-- RECORDS PROVIDED follows --

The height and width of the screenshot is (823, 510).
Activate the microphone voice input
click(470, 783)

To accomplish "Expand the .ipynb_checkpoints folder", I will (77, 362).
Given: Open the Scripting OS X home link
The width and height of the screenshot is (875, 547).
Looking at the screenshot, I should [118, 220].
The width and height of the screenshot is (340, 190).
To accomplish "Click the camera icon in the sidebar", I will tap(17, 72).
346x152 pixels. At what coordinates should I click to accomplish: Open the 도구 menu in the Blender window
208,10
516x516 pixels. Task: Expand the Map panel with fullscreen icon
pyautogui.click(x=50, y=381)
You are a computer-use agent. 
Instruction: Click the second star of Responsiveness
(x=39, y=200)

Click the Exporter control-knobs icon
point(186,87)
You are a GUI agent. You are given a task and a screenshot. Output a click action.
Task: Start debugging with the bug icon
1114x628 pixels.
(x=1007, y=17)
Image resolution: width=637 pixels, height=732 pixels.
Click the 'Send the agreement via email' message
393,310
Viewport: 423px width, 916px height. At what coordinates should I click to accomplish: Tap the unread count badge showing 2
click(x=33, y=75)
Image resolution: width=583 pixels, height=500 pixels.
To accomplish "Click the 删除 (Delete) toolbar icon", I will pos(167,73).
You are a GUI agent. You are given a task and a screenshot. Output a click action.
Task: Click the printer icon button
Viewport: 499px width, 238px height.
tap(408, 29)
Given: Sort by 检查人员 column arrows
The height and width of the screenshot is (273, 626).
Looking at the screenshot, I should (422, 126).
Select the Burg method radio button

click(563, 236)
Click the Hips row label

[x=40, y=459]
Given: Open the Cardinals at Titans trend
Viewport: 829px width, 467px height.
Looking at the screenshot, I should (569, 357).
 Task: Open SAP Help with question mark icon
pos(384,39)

-- RECORDS PROVIDED concluded --

◆ **YOUR GOAL**: Return the whole listing, keeping every line exactly as it is.

◆ **ANSWER TO THIS TASK**:
The height and width of the screenshot is (823, 510).
Activate the microphone voice input
click(470, 783)

To accomplish "Expand the .ipynb_checkpoints folder", I will (77, 362).
Given: Open the Scripting OS X home link
The width and height of the screenshot is (875, 547).
Looking at the screenshot, I should [118, 220].
The width and height of the screenshot is (340, 190).
To accomplish "Click the camera icon in the sidebar", I will tap(17, 72).
346x152 pixels. At what coordinates should I click to accomplish: Open the 도구 menu in the Blender window
208,10
516x516 pixels. Task: Expand the Map panel with fullscreen icon
pyautogui.click(x=50, y=381)
You are a computer-use agent. 
Instruction: Click the second star of Responsiveness
(x=39, y=200)

Click the Exporter control-knobs icon
point(186,87)
You are a GUI agent. You are given a task and a screenshot. Output a click action.
Task: Start debugging with the bug icon
1114x628 pixels.
(x=1007, y=17)
Image resolution: width=637 pixels, height=732 pixels.
Click the 'Send the agreement via email' message
393,310
Viewport: 423px width, 916px height. At what coordinates should I click to accomplish: Tap the unread count badge showing 2
click(x=33, y=75)
Image resolution: width=583 pixels, height=500 pixels.
To accomplish "Click the 删除 (Delete) toolbar icon", I will pos(167,73).
You are a GUI agent. You are given a task and a screenshot. Output a click action.
Task: Click the printer icon button
Viewport: 499px width, 238px height.
tap(408, 29)
Given: Sort by 检查人员 column arrows
The height and width of the screenshot is (273, 626).
Looking at the screenshot, I should (422, 126).
Select the Burg method radio button

click(563, 236)
Click the Hips row label

[x=40, y=459]
Given: Open the Cardinals at Titans trend
Viewport: 829px width, 467px height.
Looking at the screenshot, I should (569, 357).
 Task: Open SAP Help with question mark icon
pos(384,39)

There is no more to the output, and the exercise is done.